A titre subsidiaire, elle fait valoir :
- le non respect de la condition tenant à la désignation de la maladie prise en charge. Elle soutient que la caisse a décidé de prendre en charge une maladie différente de celle médicalement constatée sur le CMI, de celle déclarée sur le formulaire CERFA et de celle ayant fait l'objet de l'instruction par voie de questionnaire. Elle fait remarquer que les conditions fixées au tableau pour la tendinopathie chronique non rompue non calcifiante avec ou sans enthésopathie de la coiffe des rotateurs objectivée par IRM, d'une part, et pour la rupture partielle ou transfixiante de la coiffe des rotateurs objectivée par IRM, d'autre part, diffèrent. Elle fait également remarquer que le médecin conseil a manifesté son accord sur le diagnostic figurant au CMI, rendant la décision de la caisse incompréhensible et injustifiée. Elle en déduit que la pathologie constatée le 11 avril 2012 (tendinopathie de la coiffe des rotateurs) ne pouvait être prise en charge au titre d'une rupture de la coiffe des rotateurs.
L'employeur ajoute que la caisse ne justifie pas de la réalisation d'une IRM dans la mesure où aucune pièce médicale n'est versée au dossier. Il admet qu'un acte d'imagerie du 5 juillet 2012 a été remboursé pour le compte de Mme [G], mais estime que rien ne permet d'affirmer que cet acte correspondrait à la réalisation d'une IRM, et relève à cet égard que le médecin conseil n'en fait pas état.

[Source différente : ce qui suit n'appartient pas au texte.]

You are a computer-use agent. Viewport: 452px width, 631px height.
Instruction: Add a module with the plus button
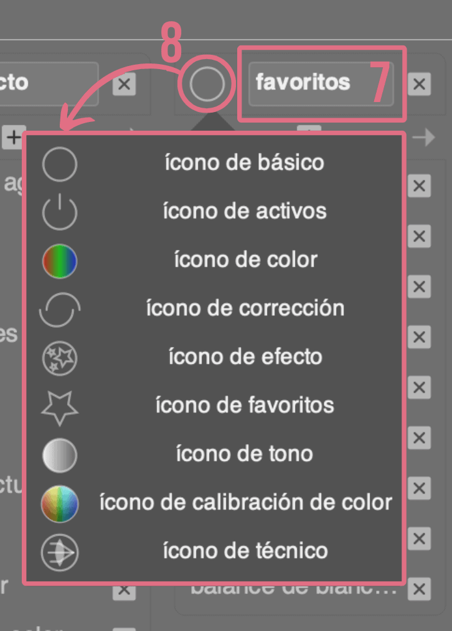click(13, 138)
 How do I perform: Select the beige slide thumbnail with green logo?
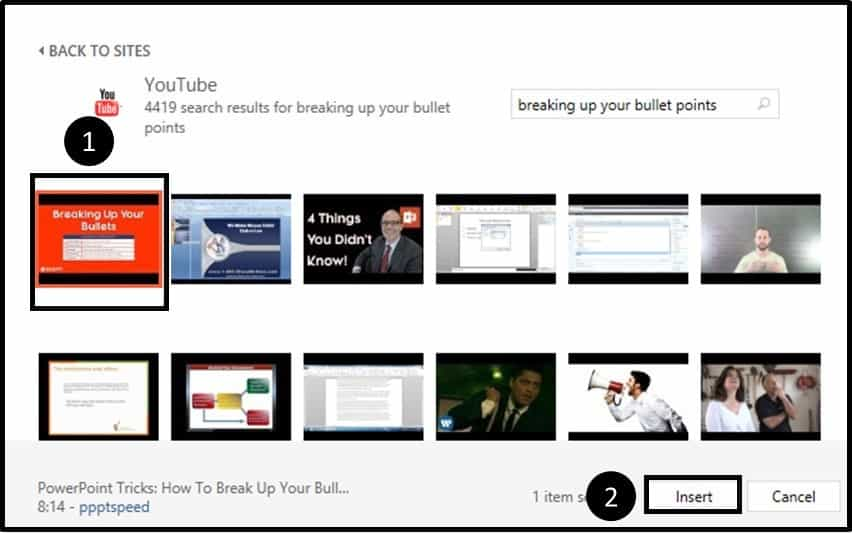[x=98, y=396]
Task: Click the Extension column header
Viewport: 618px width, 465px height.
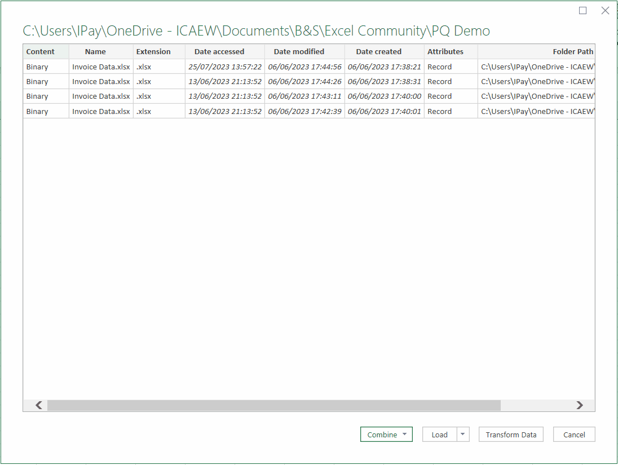Action: tap(153, 51)
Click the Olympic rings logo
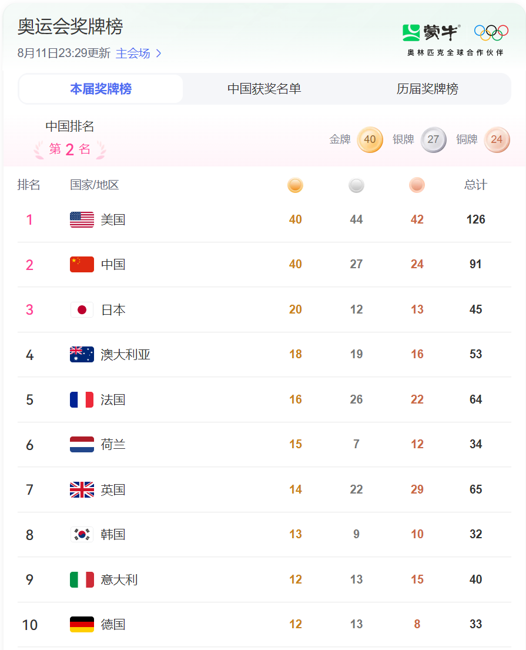The width and height of the screenshot is (526, 650). click(491, 33)
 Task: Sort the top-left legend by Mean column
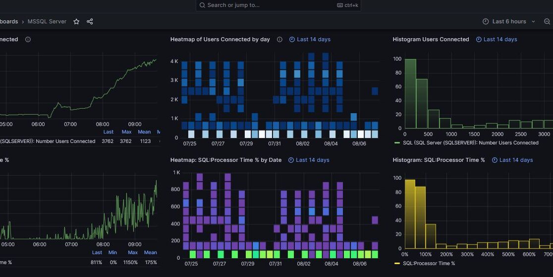144,132
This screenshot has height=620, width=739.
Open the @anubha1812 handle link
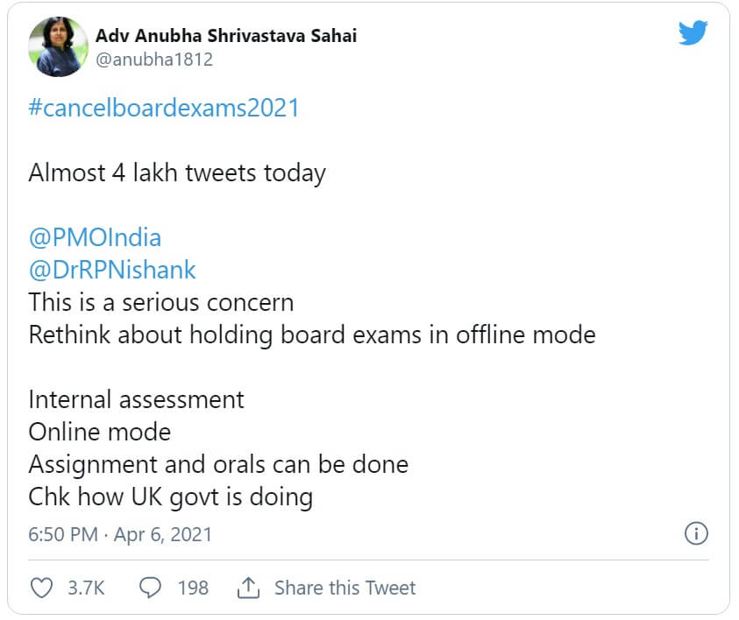pyautogui.click(x=153, y=60)
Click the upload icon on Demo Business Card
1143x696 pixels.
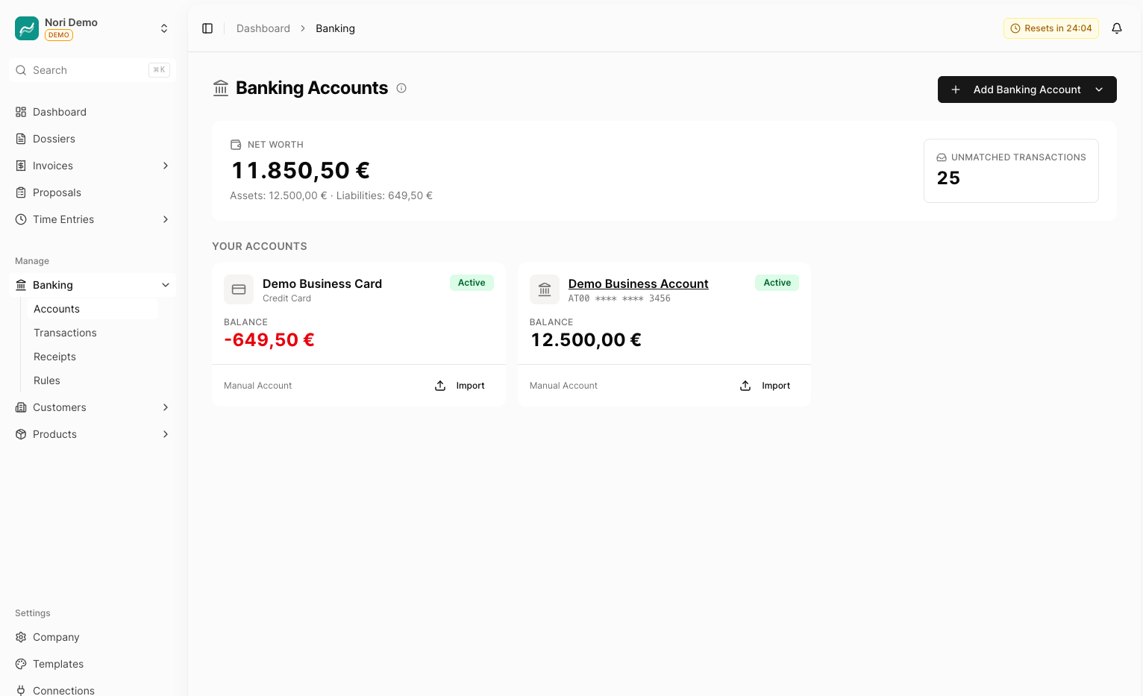pos(440,386)
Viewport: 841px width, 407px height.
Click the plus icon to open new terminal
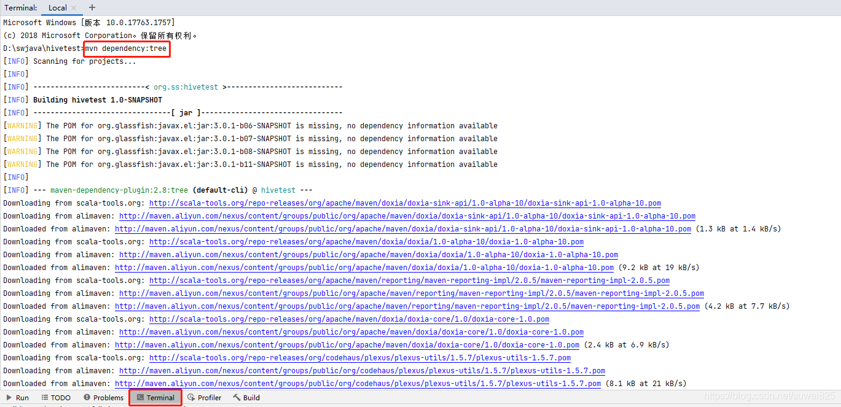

Il fait valoir que la caisse ne peut se retrancher derrière l'avis du médecin conseil pour affirmer que les conditions du tableau 57 A sont satisfaites, et que la preuve de la réunion des conditions du tableau, dont la charge pèse sur la caisse, doit nécessairement ressortir d'un document médical. Selon l'employeur, la caisse ne prouve pas que le diagnostic qui a conduit Mme [G] à souscrire sa déclaration a bien été établi dans les conditions prévues par le tableau 57 A.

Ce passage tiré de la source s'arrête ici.